I fat-fingered the delete button of a previous comment, basically I said that I misread the proposal and that the code with ::contents needs some small modifications:

ul.recycler > * {
  & { display: contents }
  &::contents { display: block }
  & + ::before { /* ... */ }
}

It's true that proper hit-testing may need some refinements, like using ul.recycler > ::contents:hover instead of just ul.recycler > :hover, or playing with pointer-events. But I think it's mostly doable.

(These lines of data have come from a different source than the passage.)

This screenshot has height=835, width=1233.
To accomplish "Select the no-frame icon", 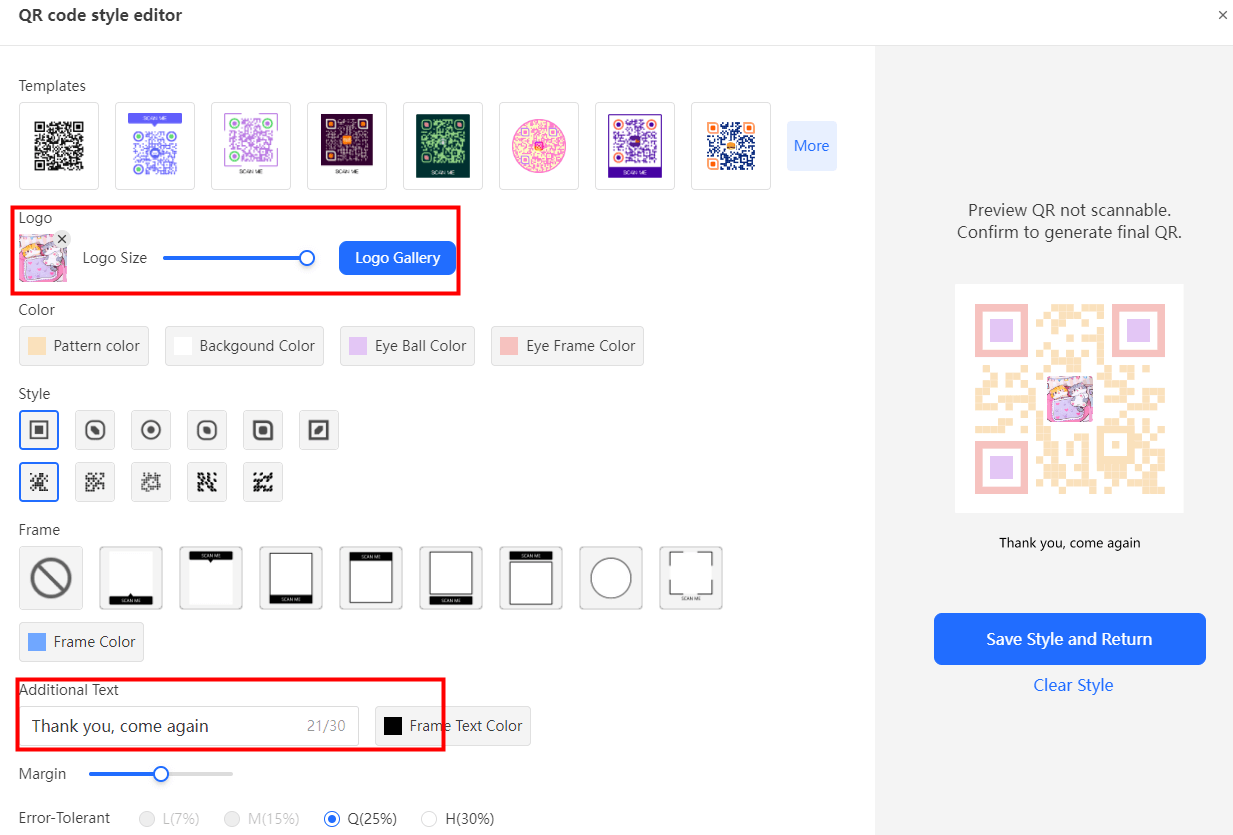I will coord(51,578).
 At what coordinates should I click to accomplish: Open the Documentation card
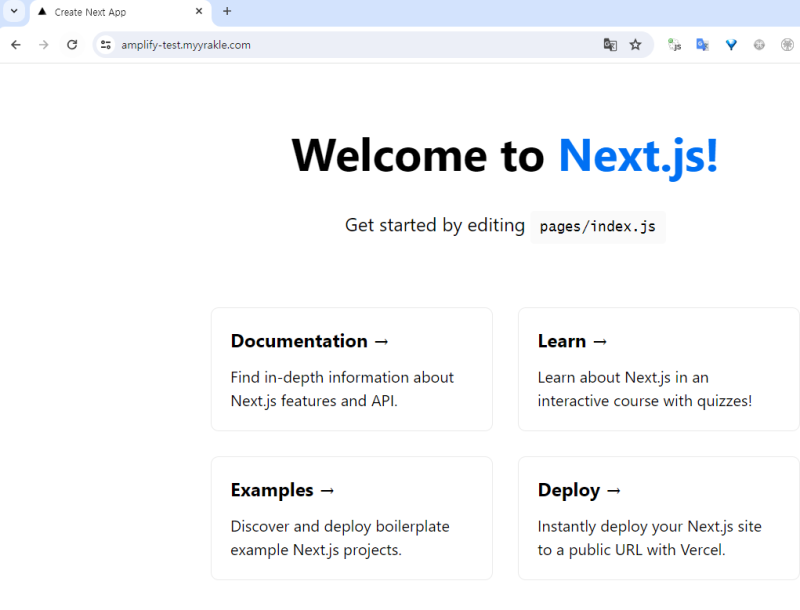coord(351,369)
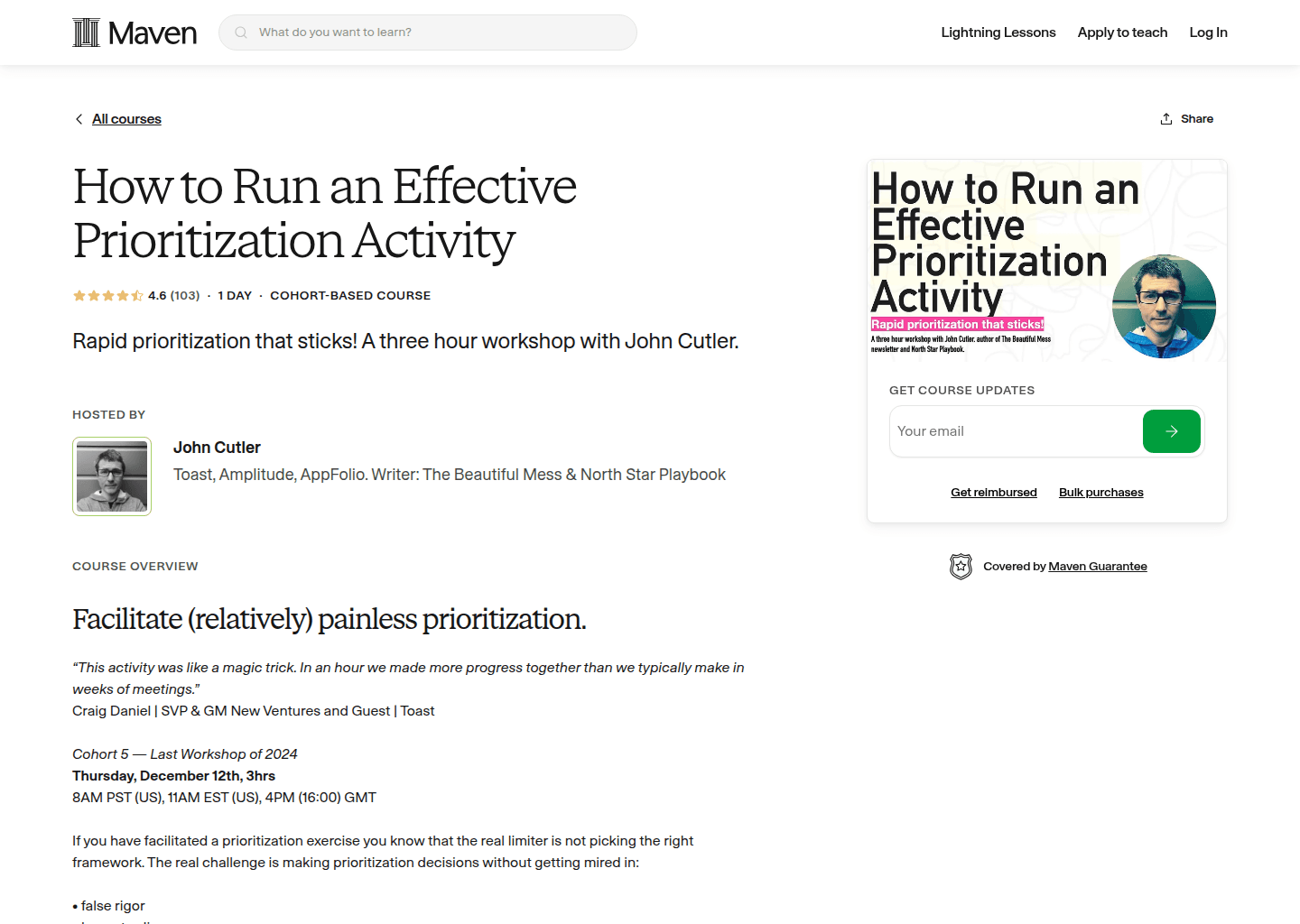Click the Share upload icon
The width and height of the screenshot is (1300, 924).
point(1165,117)
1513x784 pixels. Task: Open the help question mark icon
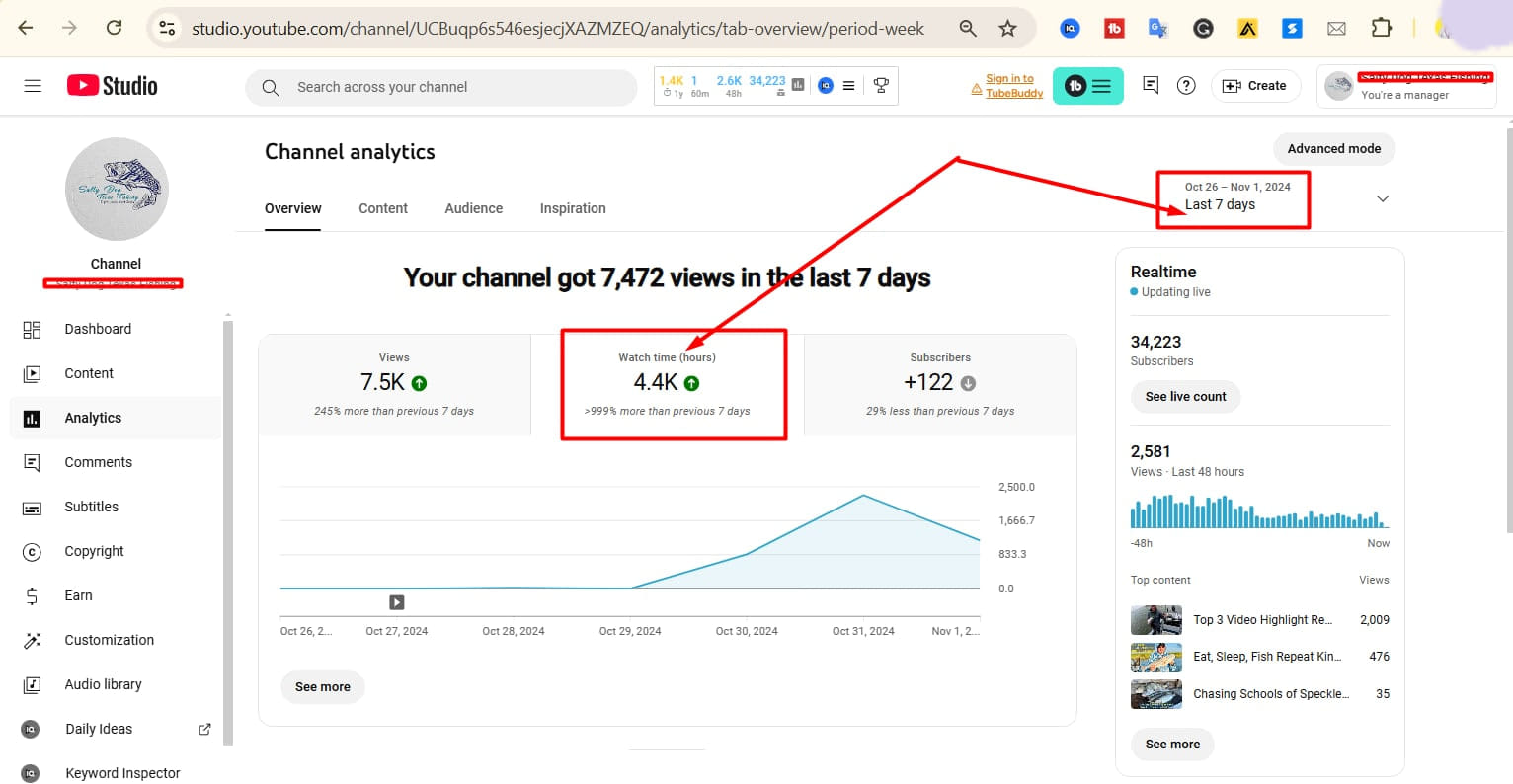(1186, 86)
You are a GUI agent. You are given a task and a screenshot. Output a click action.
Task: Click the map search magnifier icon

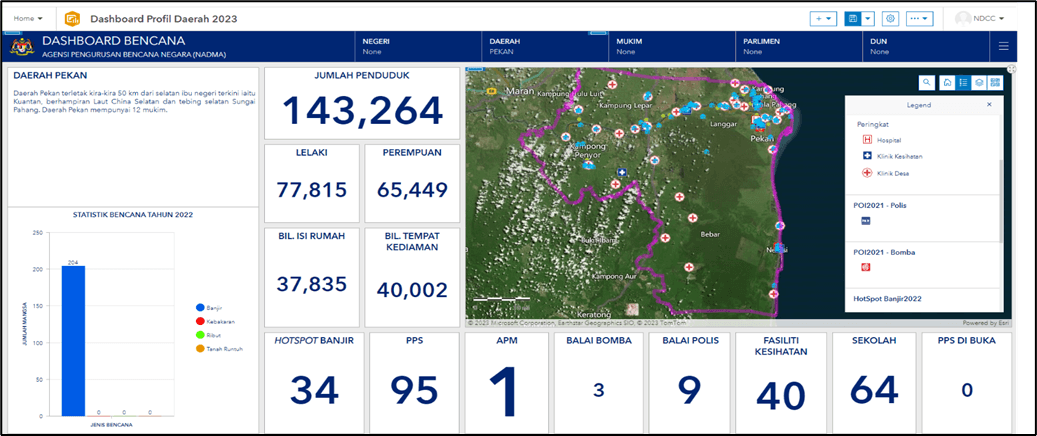click(x=927, y=83)
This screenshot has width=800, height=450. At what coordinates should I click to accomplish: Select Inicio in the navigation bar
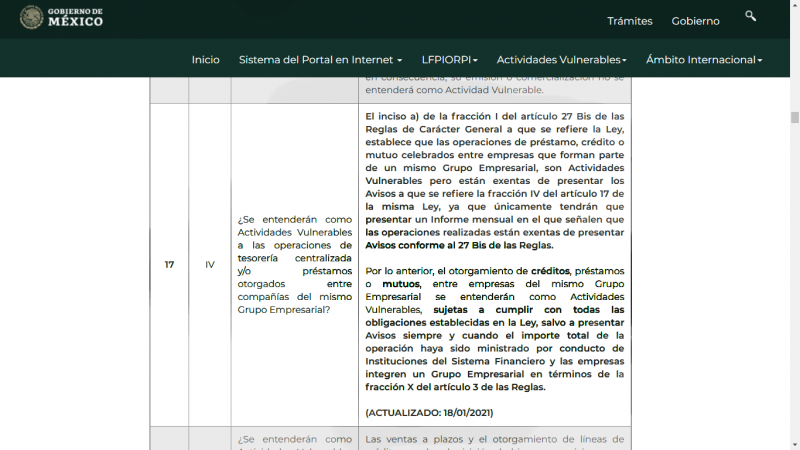coord(205,60)
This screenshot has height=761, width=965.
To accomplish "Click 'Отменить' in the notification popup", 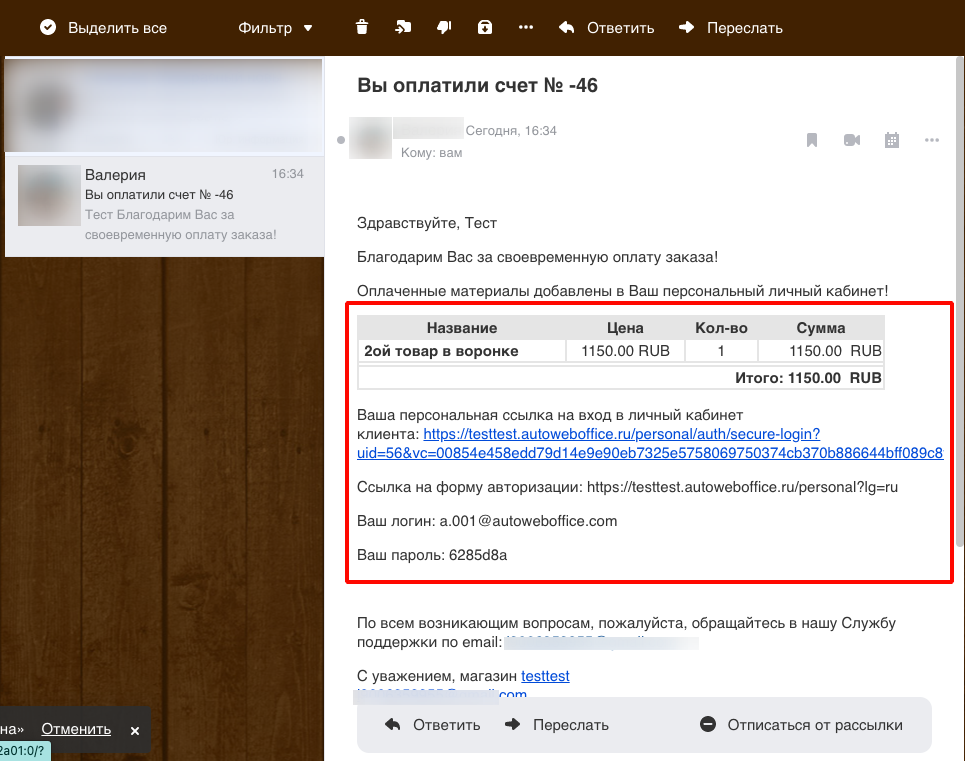I will tap(76, 729).
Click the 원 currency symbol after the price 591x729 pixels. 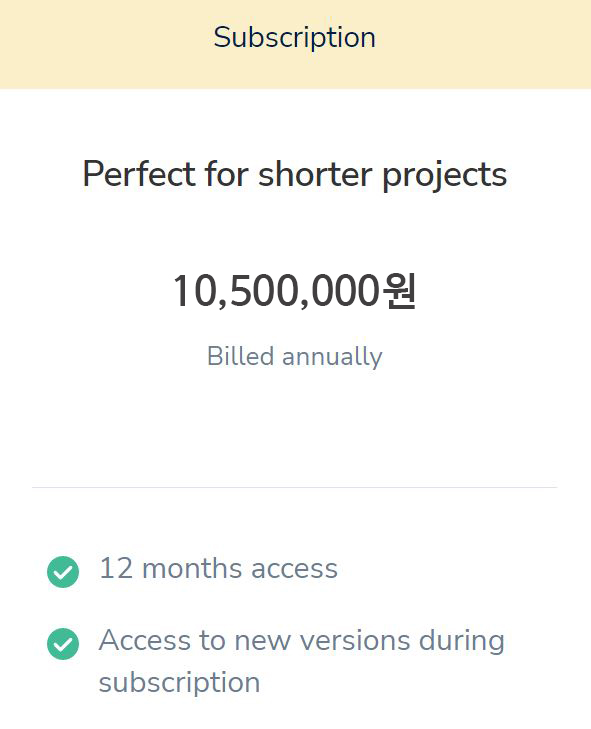pyautogui.click(x=399, y=291)
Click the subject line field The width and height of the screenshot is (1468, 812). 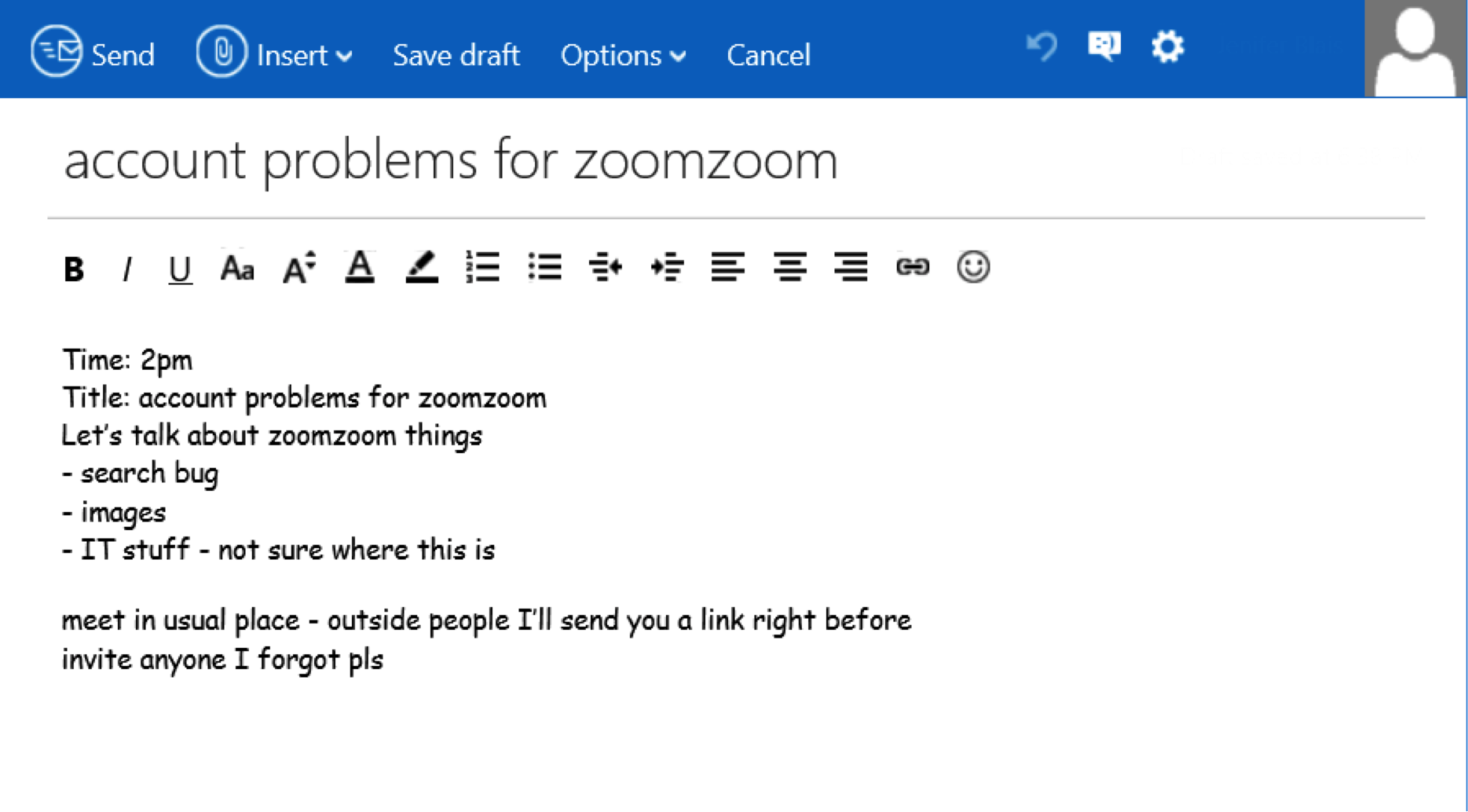pyautogui.click(x=451, y=160)
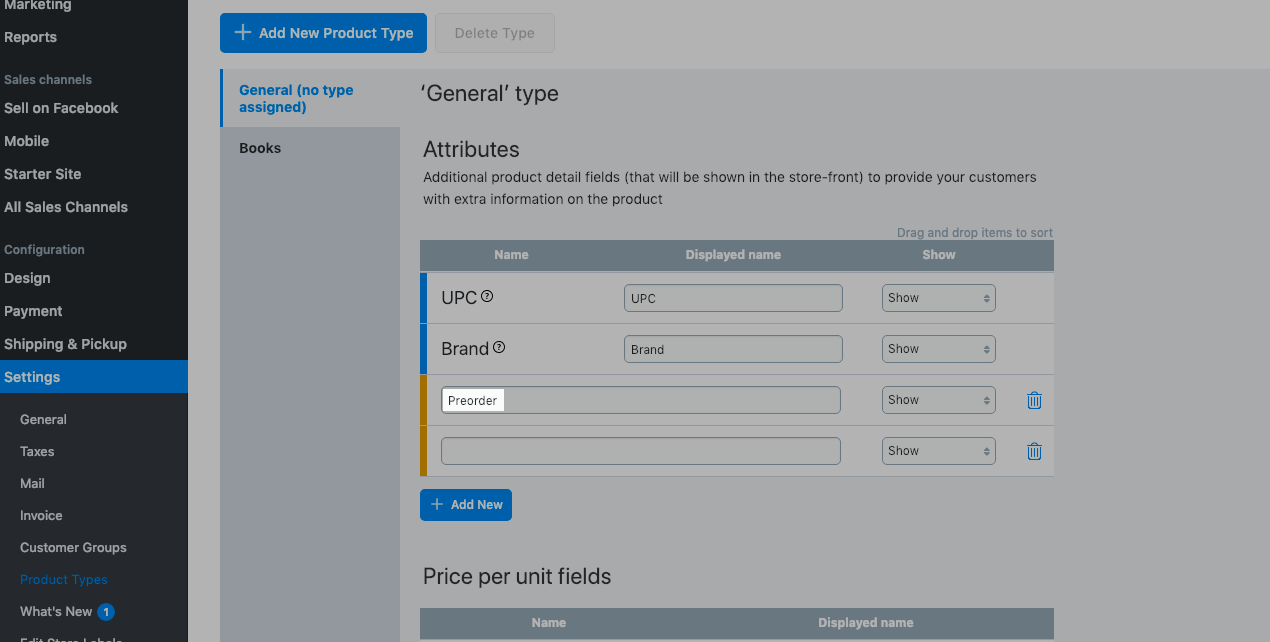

This table summarizes the relationships between the related proposals:

Feature Can be simulated with
::between ::contents ::wrapper ::outer-before / ::outer-after
::between - Yes, with display: contents and ::before / ::after. Only if ::wrapper::before / ::wrapper::after are allowed. Yes.
::contents Mostly not. - Only for use-cases without ::before nor ::after Mostly not.
::wrapper Mostly not. Only for use-cases without ::before nor ::after - Mostly not.
::outer-before / ::outer-after Mostly not. Yes, with display: contents and ::before / ::after. Only if ::wrapper::before / ::wrapper::after are allowed. -

IMO the best and most complete one is ::contents. ::wrapper may be good enough if pseudo-element nesting is allowed, but this would allow generating arbitrarily-deep structures which I suspect will be more difficult to implement.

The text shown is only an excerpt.